PIB do Brasil deve esfriar, mas inflação sob controle
A economia deve crescer menos em 2026, mas com inflação na meta. Entenda o que esperar para o Brasil.
BOLSA DE VALORES 02/01
Redação Bolsa Descomplicada
1/2/20262 min read
Após um ano de recuperação sólida, a economia brasileira pode perder ritmo em 2026, embora a inflação esteja convergindo para níveis mais confortáveis. Segundo projeções do FMI, o PIB do Brasil cresceu cerca de 2,4% em 2025, mas deve desacelerar para algo em torno de 1,9% em 2026. Esse arrefecimento esperado – um crescimento mais modesto – é atribuído ao efeito defasado da política monetária restritiva e a um cenário externo menos favorável. Durante 2025, o Banco Central manteve a taxa básica de juros (Selic) em patamar elevado (15% ao ano) para conter a inflação. Essa estratégia conseguiu resultados: a inflação anual fechou 2025 em aproximadamente 5,2% e deve cair para perto de 4,0% em 2026, praticamente dentro da meta oficial (3,0% ±1.5). Ou seja, os preços no Brasil tendem a subir de forma mais controlada, aliviando a pressão sobre o custo de vida.
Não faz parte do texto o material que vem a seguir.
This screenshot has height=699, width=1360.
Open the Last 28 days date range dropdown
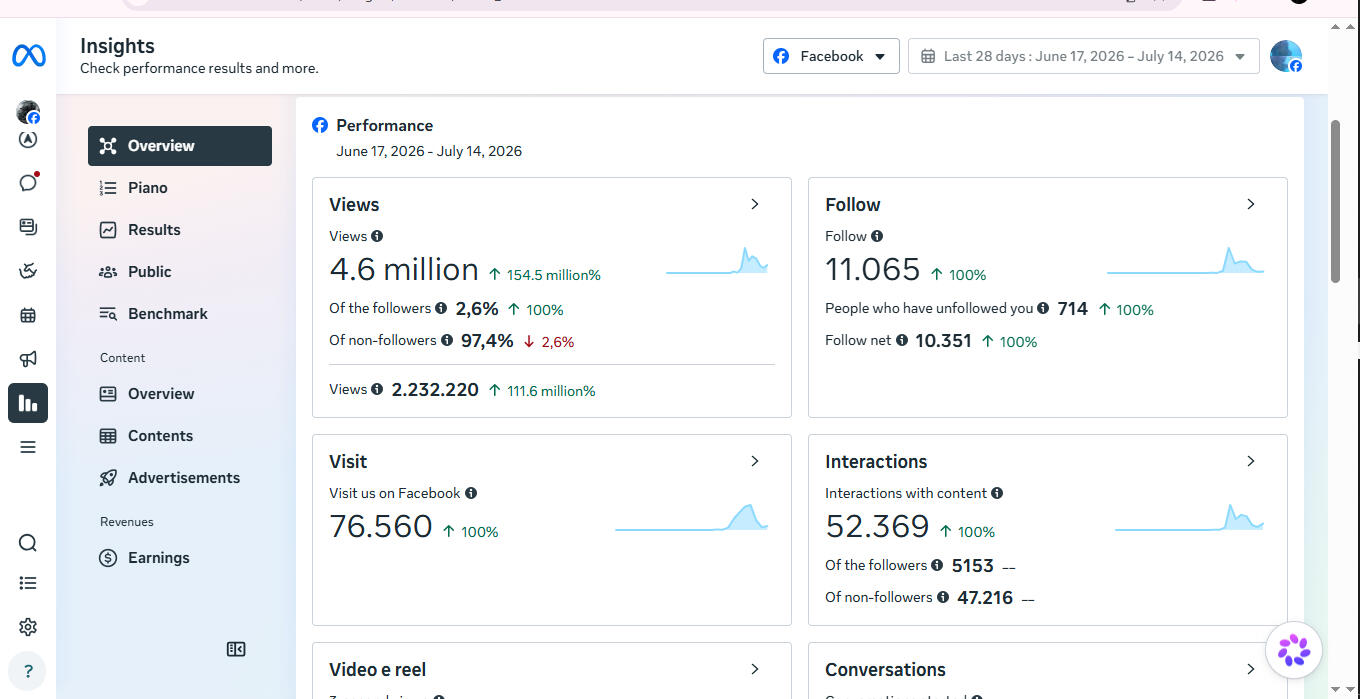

Com a inflação sob controle, abre-se espaço para eventuais cortes de juros no decorrer de 2026, o que pode estimular a atividade econômica. No entanto, inicialmente, a manutenção da Selic alta por um período prolongado – estratégia já sinalizada pelo BC para garantir a convergência da inflação – ainda deve frear investimentos e consumo no curto prazo. Setores como indústria e comércio podem sentir um esfriamento, após o forte impulso observado em 2025. Em contraste, espera-se que a confiança no ambiente macroeconômico melhore, graças à trajetória de queda inflacionária e ao compromisso fiscal do governo. O próprio Ministério da Fazenda projeta um crescimento um pouco mais otimista (em torno de 2,4% para 2026), apostando em reformas e investimentos em infraestrutura para elevar a produtividade. De qualquer forma, o Brasil inicia 2026 em uma posição relativamente estável: dívida pública e contas externas sob vigilância, mas com inflação domada – um cenário que, se bem administrado, pode permitir um pouso suave da economia, evitando recessão e preparando terreno para uma retomada mais forte adiante.